This land is relatively untouched (by design) making you feel like you are really exploring. We rarely encounter other hikers here as well, adding to its secluded charm.
Moderate – Pathways are not particularly well defined in places. Also watch for large roots and be careful navigating a few steep hills!
- Solitude – This is a very quiet park, perfect for a walk through nature
- Exercise – The Big Field Trail lends itself well to repeated loops to really get some mileage in
What Did We Miss?
Please tell us about your favorite Rochester hike in the comments below!
You forgot Ellison Park off Blossom Rd. Not only are there trails to walk, but there’s also a large, fenced area for the dog park. Big dogs, small dogs and a mix in the middle with a big pond.

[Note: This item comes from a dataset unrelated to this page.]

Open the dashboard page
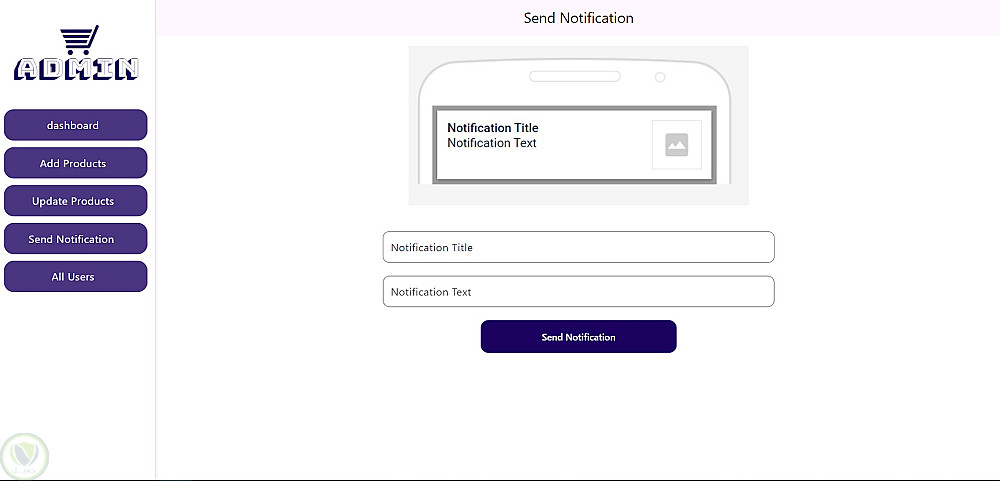The height and width of the screenshot is (481, 1000). click(75, 125)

And Irondequiot Bay Park has a lot of hiking trails too. I was lucky enough to live with that park in my back yard, so my dog and I walked there almost every day.

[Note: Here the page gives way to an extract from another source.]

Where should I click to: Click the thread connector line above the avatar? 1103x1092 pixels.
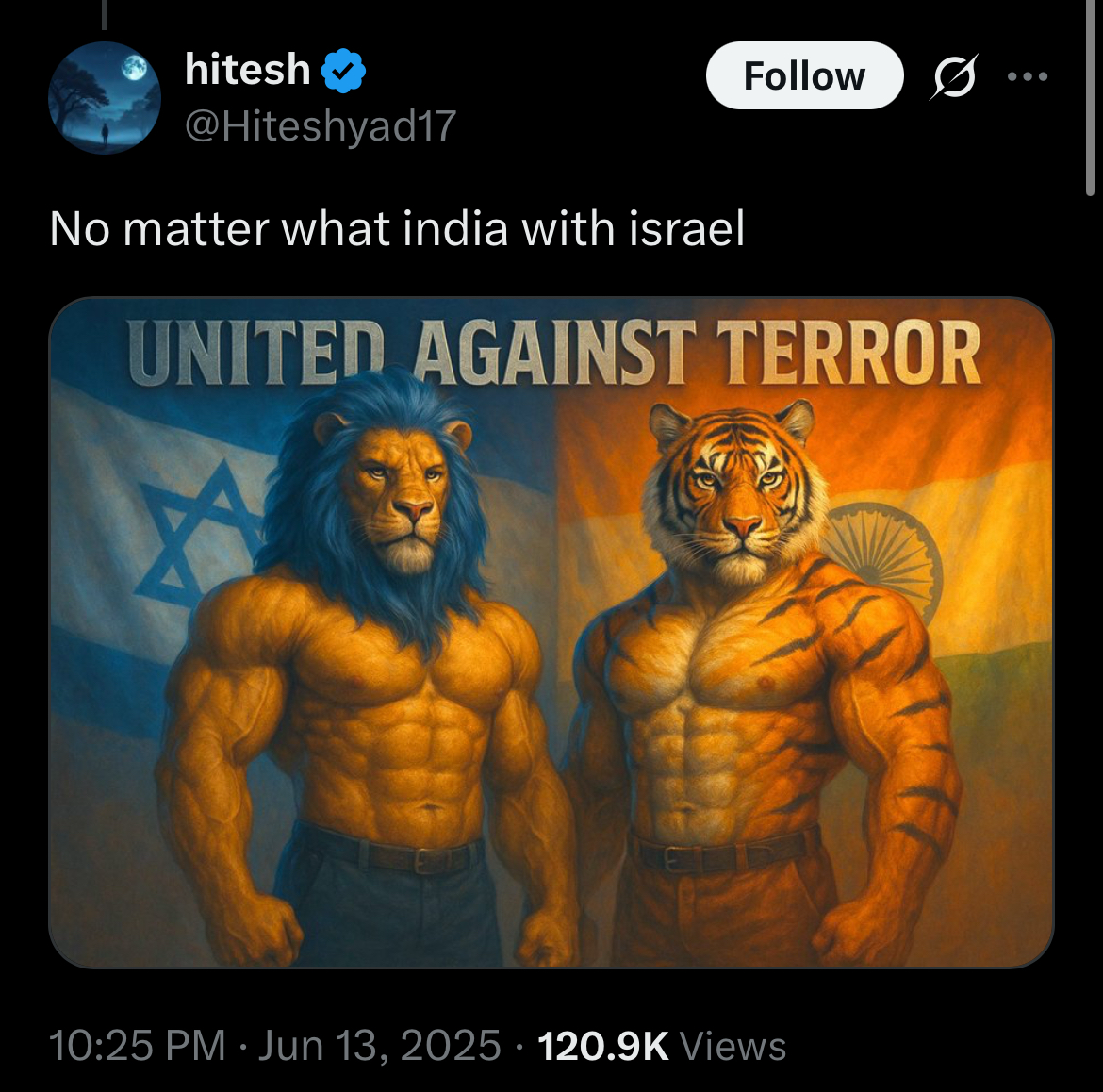(x=104, y=15)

No matter where you go in the parks in Rochester, there area TONS of TICKS, so be prepared and have your dog protected and check them from head to toe when you get home!
Wow these Hikes look wonderful! Can’t wait to get out myself this weekend.
One of my favorites is Abraham Lincoln park, the White trail. It’s moderate, about 3 miles round trip with some flat areas and some steep hills. At the very end there is a little beach on the Irondequoit Bay. Some great views if you go off the main trail up the cliffs to the left.